El destino quiso que fuera una pieza esencial en la política europea, aunque haber nacido mujer en el siglo XVI no fuera la mejor antesala para reinar. No era imposible —mucho menos para una hija de Felipe II, en un imperio donde no regía la Ley Sálica—, pero la preferencia recaía siempre en los varones. Antes que ella estuvo su hermanastro Felipe III, y después su sobrino, Felipe IV.
La hija favorita del rey más poderoso
Felipe II la adoraba. La educó personalmente y confió en ella como en pocos. Tanto, que se resistía a casarla. Cuando Isabel Clara Eugenia cumplió treinta años, había pasado de ser «la hija favorita del rey más poderoso del mundo» a convertirse en una pieza clave del tablero diplomático de la monarquía hispánica.
Desde joven, su padre la había mantenido cerca: la hacía partícipe de la correspondencia y de los asuntos de Estado. En la corte madrileña era admirada por su cultura, su religiosidad y su prudencia política.

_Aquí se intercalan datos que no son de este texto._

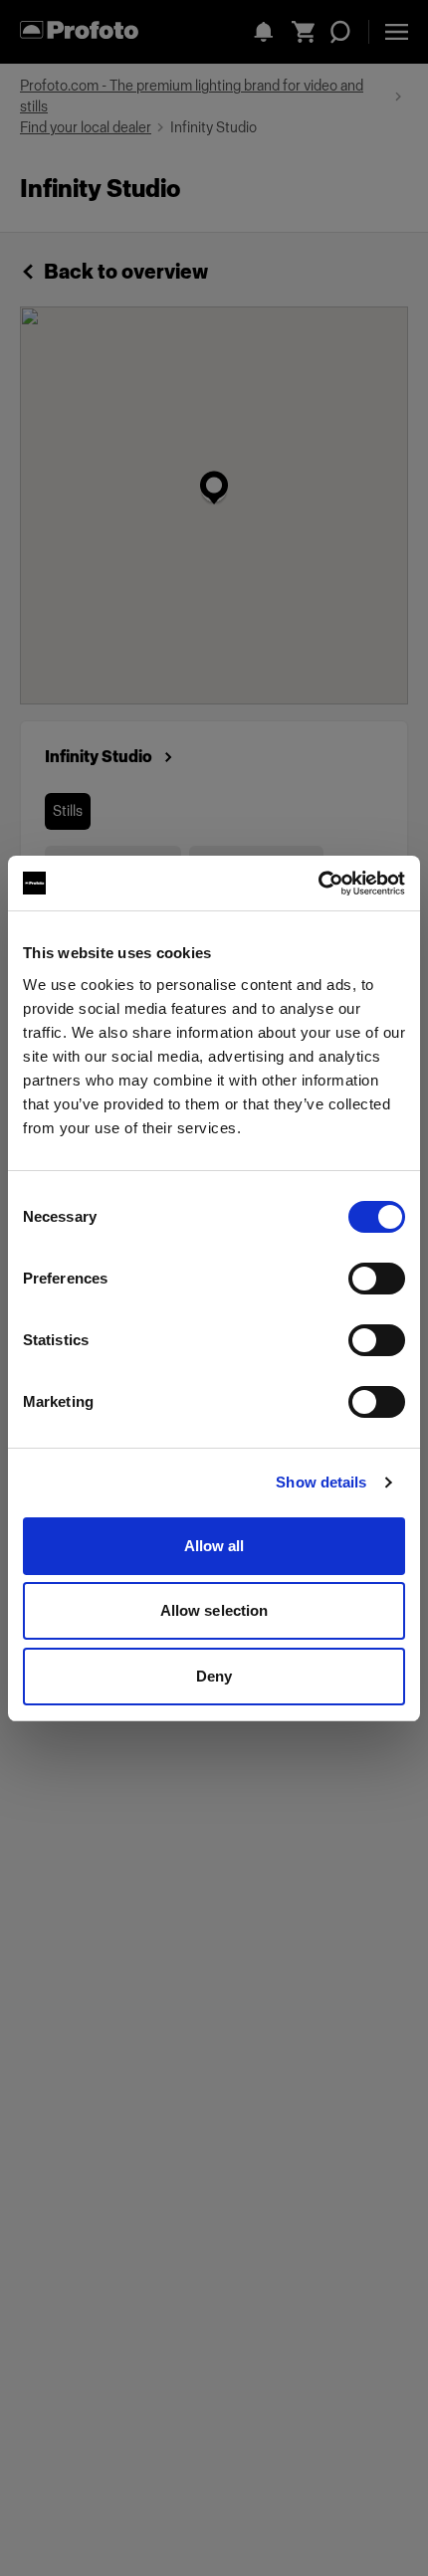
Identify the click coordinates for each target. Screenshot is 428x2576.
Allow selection (214, 1610)
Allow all (214, 1545)
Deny (214, 1676)
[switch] (376, 1278)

La princesa más deseada de Europa
Que Felipe II se resistiera a separarse de su hija no significó que le faltaran pretendientes. Todo lo contrario: la hija mayor del monarca más poderoso del planeta era una pieza codiciada en las alianzas europeas. Además, el heredero, Felipe III, tenía salud frágil, y no pocos cortesanos imaginaron que el trono podría pasar algún día por Isabel.
Tal y como narra en su libro Isabel Clara Eugenia Magdalena Velasco Kindelán, en 1568 se barajó un matrimonio con el duque de Saboya, sin éxito. Más tarde, se pensó en el emperador Rodolfo II, su primo, pero él rehusó casarse. Hubo contactos discretos con príncipes italianos y alemanes, pero ninguno prosperó. Europa estaba dividida entre católicos y protestantes, y Felipe II era el gran defensor de la fe católica; un enlace con un príncipe reformado habría sido impensable.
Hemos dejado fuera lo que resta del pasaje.